▸ EXERCISE:
Condense the paragraph beginning "The motion contour of the left eye" in the text on pupil coordinates below into a short bulleted list that retains its main facts.

▸ READING TEXT:
··········

The motion contour of the left eye is mirror to that of the right eye (as seen in Fig. 2b). Next, we define the pupil polar coordinate system and using the ordered pair \(\{\theta \in [0, 360^{\circ }], \rho \in [0, 1]\}\) specifies the pupil location S as shown in Fig. 2b. \(\rho \) is the relative radius, defining the motion amplitude in that direction. The \(\rho \) for points on the motion contour equals 1. We define the point on the contour in the \(\theta \) direction as \(S'\). So \(\overrightarrow{OS} = \rho \cdot \overrightarrow{OS'}\). When \(\rho = 0\), S is at the location of pole O, indicating looking straight. When \(\{\theta = 90^{\circ }, \rho = 1\}\), S lies on the line \(Q_5Q_6\), representing looking upward. Notably, the movements of the left and right pupils are often the same. The polar axes for both eyes are consistent. We approximate the z-coordinate of S as the average of the z-coordinates of \({Q_1}', {Q_2}', {Q_3}', {Q_4}', {Q_5}', {Q_6}'\).

··········

▸ MATERIAL SHOWN:
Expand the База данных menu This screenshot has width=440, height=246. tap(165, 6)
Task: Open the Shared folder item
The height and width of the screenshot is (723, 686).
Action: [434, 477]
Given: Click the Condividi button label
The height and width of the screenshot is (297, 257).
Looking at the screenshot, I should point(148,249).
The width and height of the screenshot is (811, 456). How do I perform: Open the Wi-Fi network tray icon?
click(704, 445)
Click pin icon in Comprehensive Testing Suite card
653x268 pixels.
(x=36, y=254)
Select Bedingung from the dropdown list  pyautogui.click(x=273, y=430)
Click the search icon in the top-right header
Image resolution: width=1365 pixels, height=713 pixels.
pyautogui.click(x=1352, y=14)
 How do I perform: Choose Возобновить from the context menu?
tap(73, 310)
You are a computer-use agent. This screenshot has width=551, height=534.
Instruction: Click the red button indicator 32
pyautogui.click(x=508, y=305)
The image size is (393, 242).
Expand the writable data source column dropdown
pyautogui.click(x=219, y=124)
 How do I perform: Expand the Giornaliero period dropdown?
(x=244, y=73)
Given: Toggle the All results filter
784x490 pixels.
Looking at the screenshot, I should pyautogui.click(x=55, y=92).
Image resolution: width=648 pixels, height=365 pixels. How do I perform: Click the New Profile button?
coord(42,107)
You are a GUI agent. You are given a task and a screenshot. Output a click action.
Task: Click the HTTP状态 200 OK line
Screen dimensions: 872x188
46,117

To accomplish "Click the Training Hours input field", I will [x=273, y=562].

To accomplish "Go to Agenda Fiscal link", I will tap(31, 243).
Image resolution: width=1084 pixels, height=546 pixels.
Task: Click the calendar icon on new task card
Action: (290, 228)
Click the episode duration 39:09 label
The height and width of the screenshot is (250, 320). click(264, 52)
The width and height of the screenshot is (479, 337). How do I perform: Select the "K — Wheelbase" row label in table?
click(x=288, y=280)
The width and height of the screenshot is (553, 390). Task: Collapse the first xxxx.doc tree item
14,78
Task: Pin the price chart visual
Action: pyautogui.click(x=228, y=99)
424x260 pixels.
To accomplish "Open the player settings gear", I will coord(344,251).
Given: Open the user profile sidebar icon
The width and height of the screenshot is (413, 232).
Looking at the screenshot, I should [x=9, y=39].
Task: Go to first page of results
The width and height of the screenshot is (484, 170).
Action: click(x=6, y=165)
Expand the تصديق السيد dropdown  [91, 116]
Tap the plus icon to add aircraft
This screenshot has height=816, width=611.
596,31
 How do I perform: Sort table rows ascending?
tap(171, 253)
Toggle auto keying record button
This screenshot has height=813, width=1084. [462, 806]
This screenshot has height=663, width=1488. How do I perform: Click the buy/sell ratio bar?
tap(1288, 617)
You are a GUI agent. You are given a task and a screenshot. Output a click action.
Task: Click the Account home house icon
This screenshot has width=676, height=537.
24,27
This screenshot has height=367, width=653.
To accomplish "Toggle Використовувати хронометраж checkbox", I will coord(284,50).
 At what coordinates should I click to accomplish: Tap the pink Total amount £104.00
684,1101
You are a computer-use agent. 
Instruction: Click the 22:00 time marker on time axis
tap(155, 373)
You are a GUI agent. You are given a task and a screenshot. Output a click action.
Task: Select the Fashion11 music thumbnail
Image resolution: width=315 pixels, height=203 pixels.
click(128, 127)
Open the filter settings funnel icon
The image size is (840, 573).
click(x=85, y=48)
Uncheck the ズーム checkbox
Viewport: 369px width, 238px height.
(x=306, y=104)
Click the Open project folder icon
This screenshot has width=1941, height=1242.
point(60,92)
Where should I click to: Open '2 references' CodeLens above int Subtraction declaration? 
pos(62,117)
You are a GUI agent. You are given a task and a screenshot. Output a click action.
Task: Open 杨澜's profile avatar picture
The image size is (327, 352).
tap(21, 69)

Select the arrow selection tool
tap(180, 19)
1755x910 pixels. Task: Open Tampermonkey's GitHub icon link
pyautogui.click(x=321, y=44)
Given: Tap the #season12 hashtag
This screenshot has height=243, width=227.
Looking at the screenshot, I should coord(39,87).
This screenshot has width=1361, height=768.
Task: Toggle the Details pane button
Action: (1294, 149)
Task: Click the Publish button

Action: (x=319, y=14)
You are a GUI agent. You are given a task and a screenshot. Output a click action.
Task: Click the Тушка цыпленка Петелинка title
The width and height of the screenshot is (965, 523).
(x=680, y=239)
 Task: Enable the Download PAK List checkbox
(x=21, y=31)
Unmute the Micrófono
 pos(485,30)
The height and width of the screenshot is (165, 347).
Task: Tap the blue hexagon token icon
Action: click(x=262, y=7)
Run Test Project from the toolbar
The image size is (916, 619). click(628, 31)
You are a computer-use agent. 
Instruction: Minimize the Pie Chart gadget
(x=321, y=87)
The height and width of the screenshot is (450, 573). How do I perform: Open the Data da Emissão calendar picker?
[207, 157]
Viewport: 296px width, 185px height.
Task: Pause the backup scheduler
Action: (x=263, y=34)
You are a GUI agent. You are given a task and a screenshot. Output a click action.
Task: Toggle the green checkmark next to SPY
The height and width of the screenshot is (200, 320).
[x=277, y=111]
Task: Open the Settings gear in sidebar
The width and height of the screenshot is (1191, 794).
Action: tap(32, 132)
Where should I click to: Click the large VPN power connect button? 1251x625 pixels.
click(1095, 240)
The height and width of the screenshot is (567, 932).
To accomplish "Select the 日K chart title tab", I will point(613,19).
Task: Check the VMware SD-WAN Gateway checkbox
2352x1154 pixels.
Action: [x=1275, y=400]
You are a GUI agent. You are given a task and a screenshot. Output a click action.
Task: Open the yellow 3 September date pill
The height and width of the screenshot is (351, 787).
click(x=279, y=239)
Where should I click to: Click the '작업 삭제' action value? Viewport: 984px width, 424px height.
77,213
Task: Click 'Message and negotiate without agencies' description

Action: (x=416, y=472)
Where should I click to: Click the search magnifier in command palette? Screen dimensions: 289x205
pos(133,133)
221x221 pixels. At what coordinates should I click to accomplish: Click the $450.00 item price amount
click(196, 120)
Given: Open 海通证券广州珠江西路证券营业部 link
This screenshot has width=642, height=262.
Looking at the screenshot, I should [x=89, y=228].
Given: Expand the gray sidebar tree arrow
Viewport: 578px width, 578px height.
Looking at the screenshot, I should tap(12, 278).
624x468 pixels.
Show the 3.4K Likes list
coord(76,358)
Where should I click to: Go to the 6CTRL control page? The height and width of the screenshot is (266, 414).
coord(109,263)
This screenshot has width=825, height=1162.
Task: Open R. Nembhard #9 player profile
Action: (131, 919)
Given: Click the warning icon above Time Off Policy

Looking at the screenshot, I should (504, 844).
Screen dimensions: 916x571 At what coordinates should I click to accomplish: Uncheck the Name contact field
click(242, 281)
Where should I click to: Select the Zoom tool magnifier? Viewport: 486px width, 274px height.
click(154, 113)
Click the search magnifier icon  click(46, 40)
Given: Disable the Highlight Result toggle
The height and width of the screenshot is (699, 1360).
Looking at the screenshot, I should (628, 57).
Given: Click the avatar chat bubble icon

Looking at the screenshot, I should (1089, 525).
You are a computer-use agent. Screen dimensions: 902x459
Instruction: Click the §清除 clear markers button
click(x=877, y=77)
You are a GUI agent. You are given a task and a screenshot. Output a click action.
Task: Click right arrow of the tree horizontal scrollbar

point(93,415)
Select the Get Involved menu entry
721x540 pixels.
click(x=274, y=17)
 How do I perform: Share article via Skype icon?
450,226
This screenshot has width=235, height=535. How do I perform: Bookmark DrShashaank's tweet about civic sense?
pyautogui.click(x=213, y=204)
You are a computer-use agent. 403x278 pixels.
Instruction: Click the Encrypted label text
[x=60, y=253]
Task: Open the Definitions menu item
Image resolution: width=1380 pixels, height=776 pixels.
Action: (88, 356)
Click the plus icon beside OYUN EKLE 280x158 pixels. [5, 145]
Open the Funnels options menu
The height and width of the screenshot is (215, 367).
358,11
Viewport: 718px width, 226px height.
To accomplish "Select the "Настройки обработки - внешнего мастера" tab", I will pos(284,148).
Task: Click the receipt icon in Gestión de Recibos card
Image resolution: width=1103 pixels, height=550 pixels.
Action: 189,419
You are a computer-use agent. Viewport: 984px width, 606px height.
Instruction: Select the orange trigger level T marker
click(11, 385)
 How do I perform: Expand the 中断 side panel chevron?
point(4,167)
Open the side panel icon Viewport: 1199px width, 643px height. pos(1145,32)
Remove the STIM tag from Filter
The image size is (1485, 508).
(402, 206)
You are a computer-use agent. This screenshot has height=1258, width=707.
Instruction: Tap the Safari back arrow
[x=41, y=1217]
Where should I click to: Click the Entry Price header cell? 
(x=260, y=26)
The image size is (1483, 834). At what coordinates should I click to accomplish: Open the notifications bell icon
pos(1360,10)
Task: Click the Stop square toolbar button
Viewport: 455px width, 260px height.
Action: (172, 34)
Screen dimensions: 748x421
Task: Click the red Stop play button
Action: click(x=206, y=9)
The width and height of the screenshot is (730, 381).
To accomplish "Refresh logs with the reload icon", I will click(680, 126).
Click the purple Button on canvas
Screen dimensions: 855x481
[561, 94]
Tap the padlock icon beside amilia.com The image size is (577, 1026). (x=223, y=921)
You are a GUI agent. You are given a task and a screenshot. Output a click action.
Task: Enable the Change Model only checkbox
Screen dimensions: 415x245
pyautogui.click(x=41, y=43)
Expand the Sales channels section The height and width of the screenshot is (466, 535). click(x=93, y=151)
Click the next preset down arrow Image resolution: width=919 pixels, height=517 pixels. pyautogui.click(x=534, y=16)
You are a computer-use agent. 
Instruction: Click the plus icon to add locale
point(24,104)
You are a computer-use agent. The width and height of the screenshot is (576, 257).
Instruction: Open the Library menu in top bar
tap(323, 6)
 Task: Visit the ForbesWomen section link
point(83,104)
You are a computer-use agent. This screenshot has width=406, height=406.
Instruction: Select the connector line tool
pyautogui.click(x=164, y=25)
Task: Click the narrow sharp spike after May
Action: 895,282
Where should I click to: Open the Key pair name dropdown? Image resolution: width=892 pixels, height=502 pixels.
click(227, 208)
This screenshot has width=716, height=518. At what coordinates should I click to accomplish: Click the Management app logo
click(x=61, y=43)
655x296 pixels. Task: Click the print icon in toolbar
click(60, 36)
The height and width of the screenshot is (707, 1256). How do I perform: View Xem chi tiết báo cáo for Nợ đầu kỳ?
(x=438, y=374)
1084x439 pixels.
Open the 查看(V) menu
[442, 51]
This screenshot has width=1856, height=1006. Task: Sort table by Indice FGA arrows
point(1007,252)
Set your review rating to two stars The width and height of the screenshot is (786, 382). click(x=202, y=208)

··········

▸ COMPLETED TASK:
- The motion contour of the left eye mirrors that of the right eye (Fig. 2b).
- A pupil polar coordinate system specifies the pupil location S by the ordered pair (θ, ρ), where θ ranges from 0 to 360° and ρ from 0 to 1.
- ρ is the relative radius and defines the motion amplitude in that direction. It equals 1 for points on the motion contour.
- S′ is the point on the contour in the θ direction, so vector OS = ρ · vector OS′.
- When ρ = 0, S is at pole O, which indicates looking straight. When θ = 90° and ρ = 1, S lies on line Q5Q6, which represents looking upward.
- The left and right pupils often move the same way, and the polar axes of both eyes are consistent.
- The z-coordinate of S is approximated as the average of the z-coordinates of Q1′ through Q6′.